I have made some testing:
With 50 objects of 7578 vertex each one (484992 bytes of vertex data each object)

1. Mapping with:

  glBufferDataARB(GL_ARRAY_BUFFER_ARB, dwSizeInBytes, NULL, GL_STREAM_DRAW_ARB);
  pRet=glMapBufferARB(GL_ARRAY_BUFFER_ARB, GL_WRITE_ONLY);
or
  pRet=glMapBufferARB(GL_ARRAY_BUFFER_ARB, GL_READ_WRITE);
  

(I’m using STREAM_DRAW as I draw the object a couple of times: one for create the shadow map, one for render the object. I have tested that in this case is slightly faster than DYNAMIC_DRAW, not the map but the overall draw)

Then doing a FastCopy of a system memory array to the pointer returned by MapBuffer is slightly faster using GL_READ_WRITE than using GL_WRITE_ONLY (it is also a surprise for me). But it is just a small accumulated diference mapping and copying the 50 objects (each one with it’s own MapBuffer+FastCopy). I’m talking about near 25MB of data.
(FYI: for me a FastCopy is something like a copy using prefetch and MMX registers.

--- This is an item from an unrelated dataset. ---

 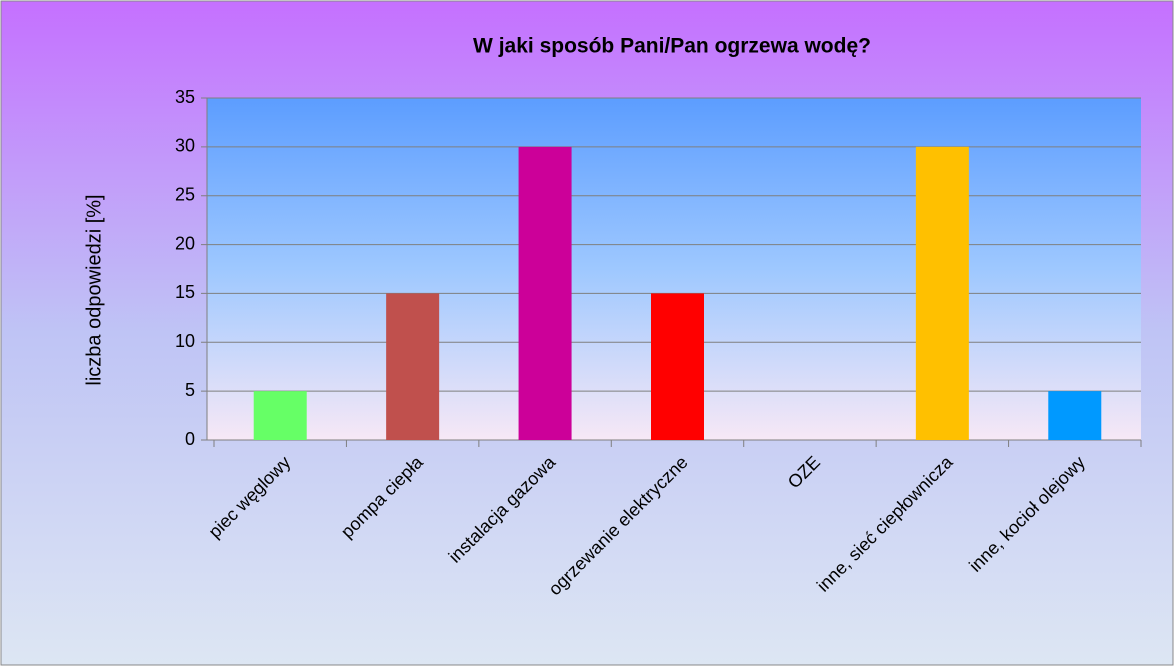 I want to click on y-tick-label: 35, so click(x=185, y=97).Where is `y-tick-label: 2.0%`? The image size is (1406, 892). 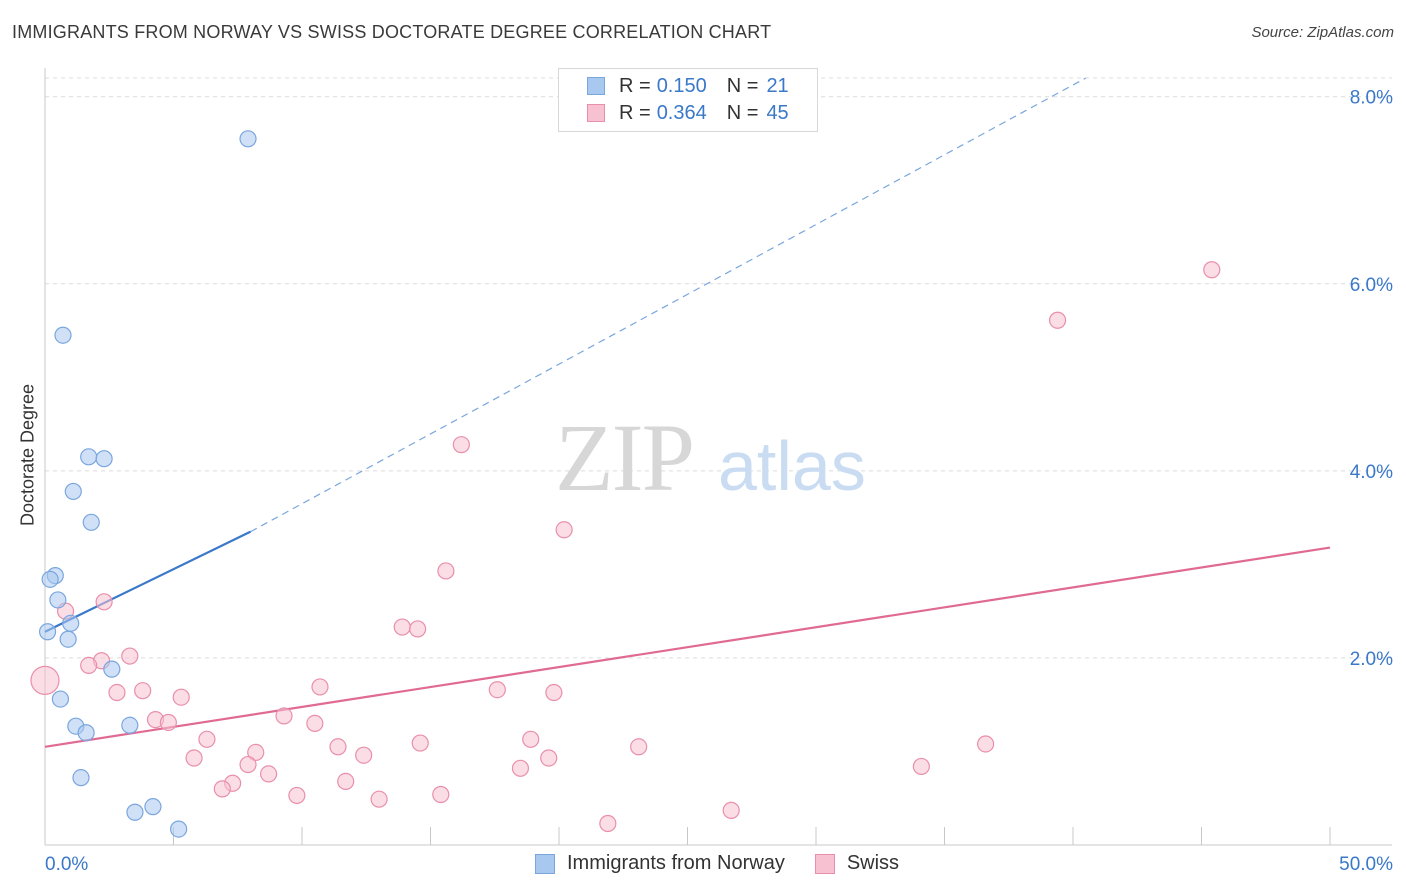
y-tick-label: 2.0% is located at coordinates (1372, 660).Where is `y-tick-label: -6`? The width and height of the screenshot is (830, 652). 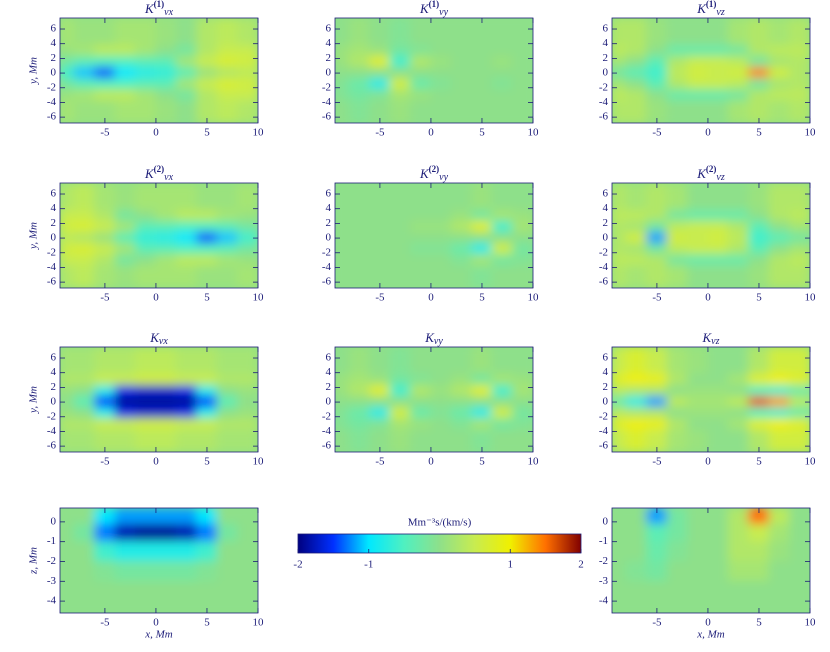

If you are interested, I think you can find a GDC presentation about that in AMD’s website)

2. Before this test, I was creating the transformed vertices (skinning) in a system memory buffer (I ‘random access’ the memory so I can’t use a buffer returned by MapBuffer) and then using:

 glBufferDataARB(GL_ARRAY_BUFFER_ARB, dwSizeInBytes, pPtr, GL_STREAM_DRAW_ARB);

For my surprise, I have ‘discover’ that this approach is slower than replacing glBufferData with:

glBufferDataARB(GL_ARRAY_BUFFER_ARB, dwSizeInBytes, NULL, GL_STREAM_DRAW_ARB);
void *pRet=glMapBufferARB(GL_ARRAY_BUFFER_ARB, GL_WRITE_ONLY);
FastCopy(pRet, pSysMemBuffer, dwSizeInBytes);
glUnmapBufferARB(GL_ARRAY_BUFFER_ARB);

(again it is slightly faster using GL_READ_WRITE, but it is minimal)

The difference between the two methods (BufferData vs Map+FastCopy+Unmap) is noticeable.

Hope this helps.

(Note: I’m using a GF 8800GTX)

This turned out to be a bug in the NVIDIA driver. The driver wasn’t using the BufferData(NULL) to avoid stalling in the WRITE_ONLY case. It should be fixed in an upcoming driver release (though probably not the next release).